Extract to read:
::::
10-Day Startup Launch: 0 to 1,000 Downloads (Full Behind-the-Scenes)

This article is based on a Raw Startup YouTube video. Please find a link to the video at the bottom of this article.
Ten days ago, we had zero downloads. Today, we have 1,000 downloads and 10,000 ratings for our new app Vota. What nobody tells you about launching a startup is that it's not about one big moment—it's about what you do every single day.
I filmed everything. The wins, the fails, and even the 2am calls with our growth manager. Here's the complete behind-the-scenes breakdown of our 10-day launch, day by day, decision by decision.
What Is Vota?
Vota is restaurant ratings reimagined. Think the Michelin guide for the people—your ramen spot, your burger joint. Every single spot deserves a real rating.
How it works:
- Compare restaurants you've visited, one pair at a time
- No complex rating scales
- Just tell us which place you prefer
- Vota creates personalized and community-driven rankings
- System actually reflects quality based on your preferences
Why Launch an MVP?
We launched a true minimum viable product. Far from perfect. Here's what we deliberately chose:
What we launched with:
- iPhone only (no Android)
- Basic functionality only
- Not ugly, but not perfect
- True MVP focused on core feature
Why we launched an MVP:
- Speed beats perfection when testing new concepts
- You don't learn anything until real users touch your product
- Time is of the essence in early-stage startups
- Focus on one platform allows faster iteration
Remember: You can't learn anything until real users touch your product, even if it's not perfect.
::::
Recorded information:
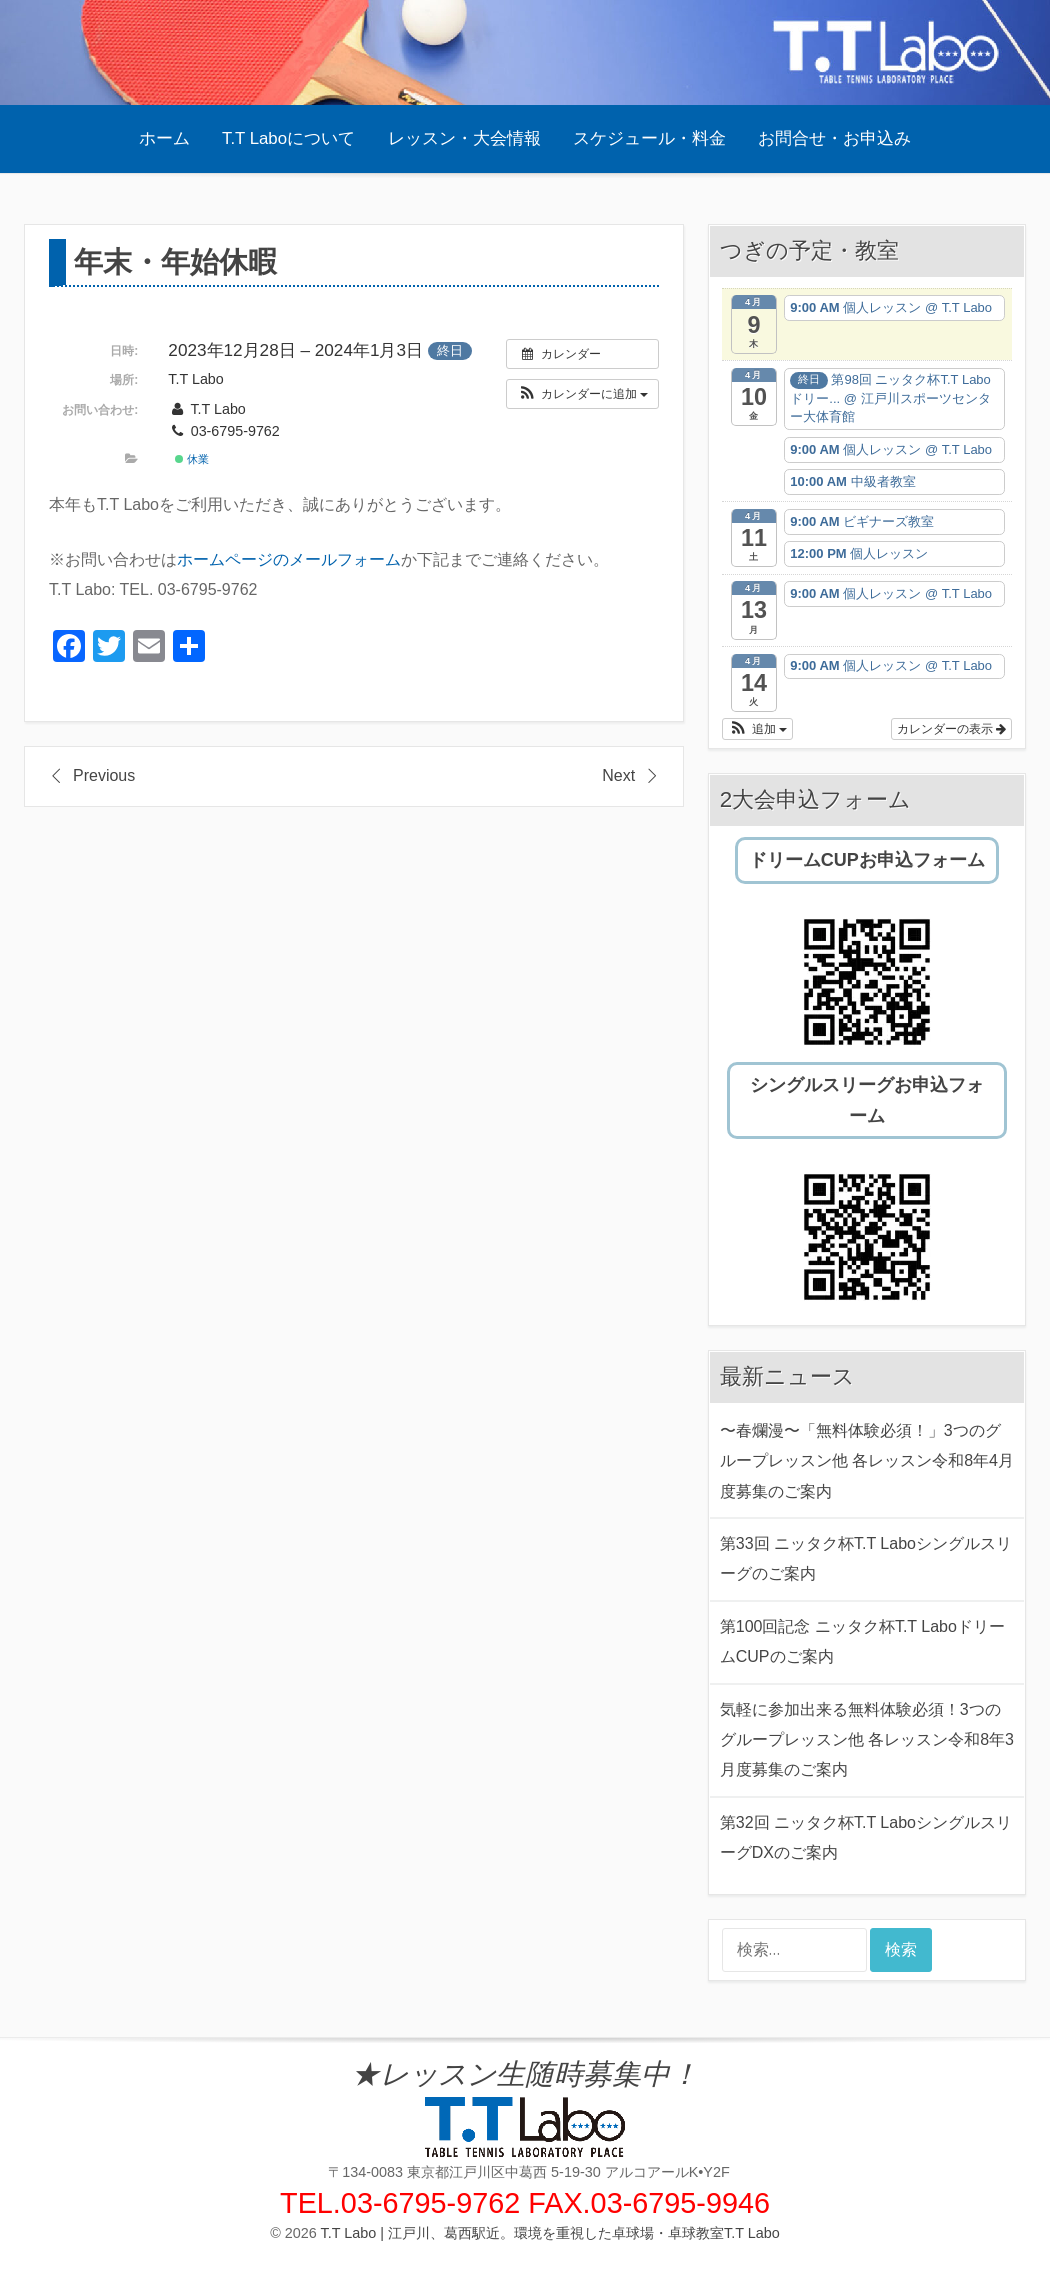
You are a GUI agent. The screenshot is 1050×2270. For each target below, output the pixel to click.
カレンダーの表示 (951, 729)
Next (618, 775)
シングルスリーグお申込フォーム (867, 1100)
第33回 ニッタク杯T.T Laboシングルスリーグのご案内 (866, 1558)
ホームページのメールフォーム (289, 559)
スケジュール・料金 (649, 138)
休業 (192, 459)
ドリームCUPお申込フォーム (867, 860)
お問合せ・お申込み (834, 138)
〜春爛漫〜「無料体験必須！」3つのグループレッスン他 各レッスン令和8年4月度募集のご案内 (867, 1461)
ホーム (164, 138)
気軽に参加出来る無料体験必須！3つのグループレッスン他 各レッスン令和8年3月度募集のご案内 (867, 1740)
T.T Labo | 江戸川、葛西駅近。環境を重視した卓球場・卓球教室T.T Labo (550, 2233)
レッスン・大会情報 (464, 138)
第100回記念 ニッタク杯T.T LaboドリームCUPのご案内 (862, 1641)
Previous (104, 775)
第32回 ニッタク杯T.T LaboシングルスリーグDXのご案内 (866, 1837)
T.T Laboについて (288, 138)
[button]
::::
Written request 1: Shorten the paragraph in the article on the Vota app launch that begins "Ten days ago, we had zero downloads" while keeping its main facts.
Written request 2: Copy word for word the passage of the article on the Vota app launch from "Ten days ago, we" to "every single day.".

Task output 1: In ten days, the new app Vota went from zero downloads to 1,000 downloads and 10,000 ratings. Launching a startup depends on what you do every day, not on one big moment.

Task output 2:
Ten days ago, we had zero downloads. Today, we have 1,000 downloads and 10,000 ratings for our new app Vota. What nobody tells you about launching a startup is that it's not about one big moment—it's about what you do every single day.